[FoRK] PersonalWeb patents "unique" hashes of content

Stephen D. Williams sdw at lig.net
Wed Sep 19 16:42:49 PDT 2012


On 9/19/12 4:13 PM, J. Andrew Rogers wrote:
> On Sep 19, 2012, at 2:20 PM, "Stephen D. Williams" <sdw at lig.net> wrote:
>> On 9/19/12 12:35 AM, J. Andrew Rogers wrote:
>> ... 
>> This is the basic database solution of key->data, with the possibility of matching keys for different data being one of the related problems.  A content addressable store uses, in effect, the whole data value as the key, modulo the very unlikely possibility of collision in the case of any kind of decimation of the data.
>
> A content-addressable store uses some subset of the content to generate a key that can be used to address its storage location. The only reason hashing is ever done at all, particularly given the disadvantages, is to flatten key distributions.

If you use a subset of content to generate a key, it is a just a database.  If you use all of the content to generate a highly 
unique key, it is a content-addressable storage database.  This is part of the definition of "content-addressable storage". [1]  
Note that the semantics attached to that term are different from the term that would be the equivalent for RAM, where 
Content-addressible Memory [2] indicates a search-like "contains" relationship.

>   
> Skew is the problem of key distribution not matching storage distribution. It does not matter what these distributions look like as long as they match up. Using a hash function to flatten data across a simple array of storage buckets is just the simple/lazy way to achieve that but far from the only way.

That is a different, additional reason to use a hash.

>
>
>> A "globally unique key" is something that is A) smaller than the original data, B) something that any number of distributed, uncoordinated programs can compute with no shared state, and C) very unlikely to exhibit collisions of the same key on different data.

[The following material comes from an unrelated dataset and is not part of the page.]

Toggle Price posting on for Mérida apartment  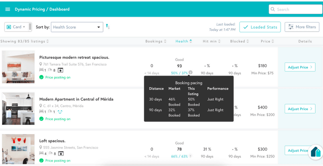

The only thing that meets those constraints in general are crypto hashes.
>
> This is an assertion too far.  Plenty of very large-scale content-addressable systems do not require or use cryptographic hashes for content-addressability. Even in cases where some or all of the content is hashed to improve value distribution, the content-addressing still is not hash-based. The last time I worked on a parallel or distributed system that was hash-based was probably circa 2005.

Those are just databases, not "content-addressable storage" databases as commonly understood. [1]

>
>
>> The Z-order curve [1] is a good way to linearize and cluster multi-variate keys.  I've investigated using Hilbert Curves [2][3] to do something similar.
>
> Z-curve, as used here, has nothing to do with linearizing keys. It would not make much sense since we are talking about content-addressability.
>
> I suppose it might be possible to build a Hilbert structure for the same purpose but I expect it would be much slower.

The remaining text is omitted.